A pergunta que me passa pela cabeça é a seguinte: "Se já acabei, posso ir embora?". E embora esta pequena pergunta passeie de um lado para o outro na minha caixa craniana, não encontro a força para fazê-la crescer no espaço branco deste escritório. A verdade é que sei a resposta, e a resposta é não. Tenho um horário. Das 9h às 18h é para ficar sentada, eu e as outras 30 pessoas com quem compartilho este espaço aberto, fingindo liberdade.
A liberdade aqui é para dentro da cabeça e do computador pra fora. Liberdade física não existe.

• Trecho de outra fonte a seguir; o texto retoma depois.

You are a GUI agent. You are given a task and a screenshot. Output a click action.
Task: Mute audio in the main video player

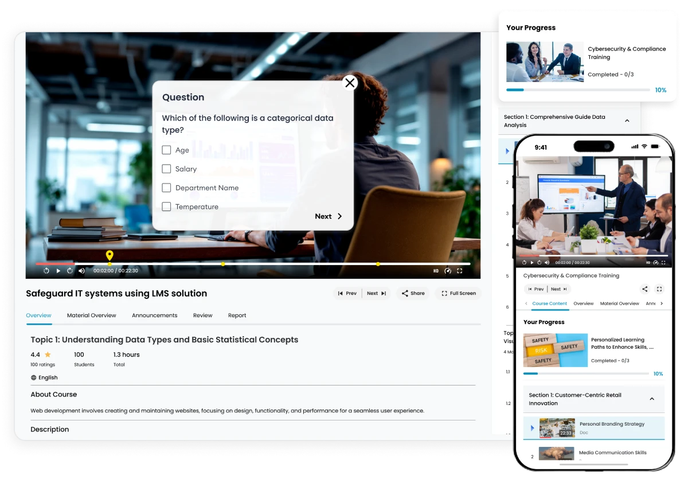tap(81, 271)
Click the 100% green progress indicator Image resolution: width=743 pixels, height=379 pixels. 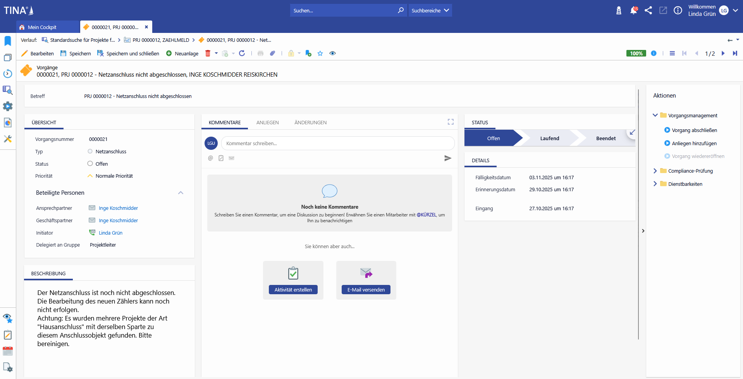pos(636,53)
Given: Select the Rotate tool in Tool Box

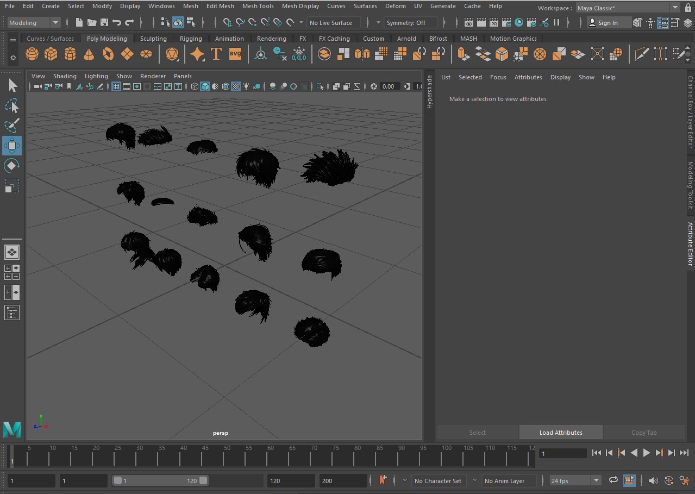Looking at the screenshot, I should click(11, 166).
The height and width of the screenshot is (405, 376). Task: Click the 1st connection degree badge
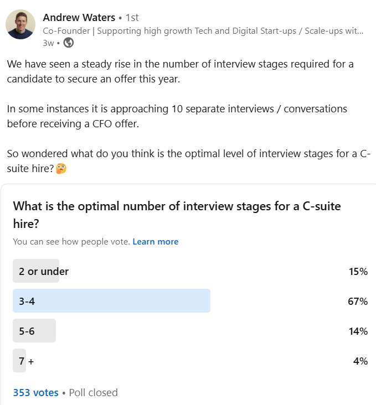click(x=132, y=18)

Almoços na cantina, que é no andar de cima, a senhora do lanche que passa às 16h para satisfazer a fome de ficar sentado, o banheiro à três passos de distancia, e as janelas que deixam apenas passar a luz mas que não deixam ver o que está do lado de fora. Ainda consigo ver algumas folhas balançando ao sabor do vento.
Se tenho mais uma hora para gastar e já fiz tudo o que tinha para fazer, ou as circunstâncias me fazem ter que esperar por outro alguém mais afortunado que teve de viajar à trabalho, outra pergunta nasce no canto esquerdo superior direito "Como é que eles aguentam?". Todos de testa franzida, muito compenetrados no computador. Entendo que uns tenham um trabalho melhor do que os outros, mas no fim do dia, é muito fábrica. Tem um horário, tem metas, tem procedimentos sempre iguais, muita repetição, e é assim todos os dias até, quem sabe, três anos depois conseguir subir um degrau, ou meio vai lá. Surpresas não, que isso é desgraça! Originalidade só dentro do formato, e sair do escritório em plena luz do dia está fora de questão. Perde-se tempo.

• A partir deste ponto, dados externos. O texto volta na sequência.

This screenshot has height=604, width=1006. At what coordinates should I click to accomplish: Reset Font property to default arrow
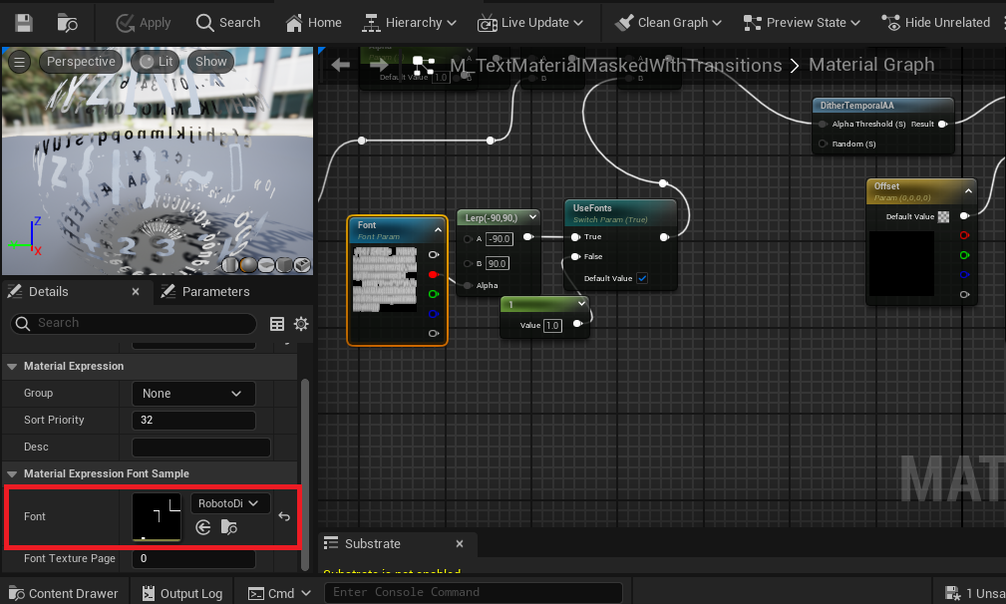[x=284, y=516]
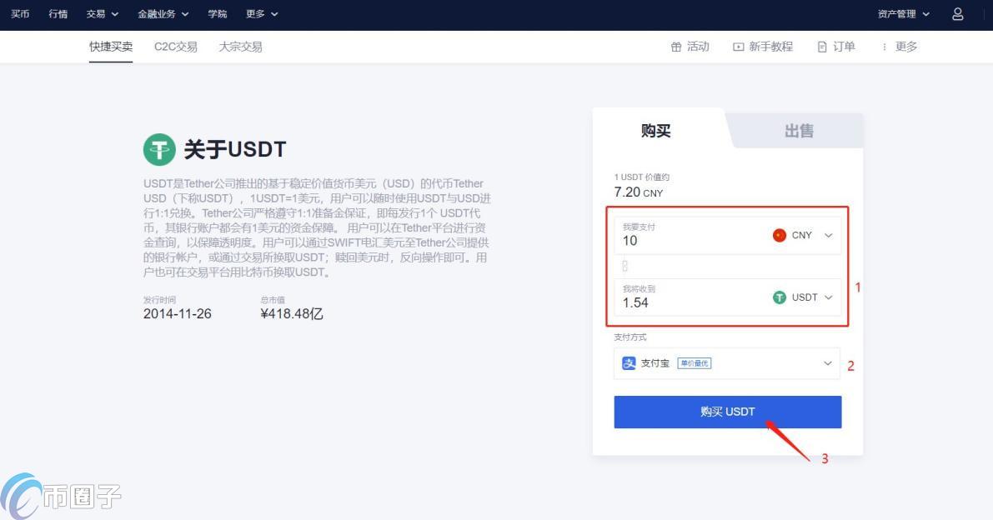Click the green USDT logo beside 关于USDT
The height and width of the screenshot is (520, 993).
[159, 150]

Há pouco tempo me disseram que o meu animal espiritual era um veado bebê, e agora tudo faz sentido porque me sinto muito como o Bambi preso na sala de estar. Não entendo a satisfação de um trabalho assim. Serve só mesmo para falar que está na empresa tal, que recebe tanto, que pode trabalhar sem se responsabilizar pelo o que a empresa faz porque não há vínculo, mas há dinheiro. Sempre falei que queria um trabalho que eu adorasse e que me excitasse continuamente. Ok este está longe de ser isso - mas não entendo os outros, é isso mesmo? Era este o seu sonho? Ter essa vidinha medíocre, de fazer algo muito pouco criativo, até pouco produtivo porque aqui não se cria, aqui se vende. Então venda-se! O seu tempo, a sua doce juventude, o seu corpinho, a sua energia tudo para vender mais um chocolate. Ah delícia.
Ontem cheguei em casa morta, o que não me ajuda porque tenho um trabalho para a faculdade atrasado, mas, enfim mortinha de que? De estar sentada? Hummm... tem algo de muito errado na maneira como tudo isso funciona, quer dizer, a escola te ensina a essa cega obediência do senta, levanta, volta a sentar, se concentra, faz, teve boa nota (viva!), teve má nota (reprova).
E não me levem a mal, adoro aprender, sou muito a favor da troca de conhecimento, informação, adoro ouvir e adoro estudar. Mas é incrivel como tudo está muito bem montado, ou não? Ou só sou eu? Bambi alucinando? É que para fazer o que você quer, você tem que mentir: Ah hoje tenho médico, estou doente, tenho que ir tirar o meu R.G. Só assim você exerce a sua liberdade, sente o sol na pele. Por isso não posso estar alucinando, não devia ser uma obrigação (e é uma obrigação silenciosa controlada pelo bônus). Devia ser vontade mesmo quando não é, não devia ser "trabalho", devia ser trabalho-smileyface-muitoamor.
Ah quer saber? Cansei.. aqui vai meu grito de Ipiranga: Vou no médico!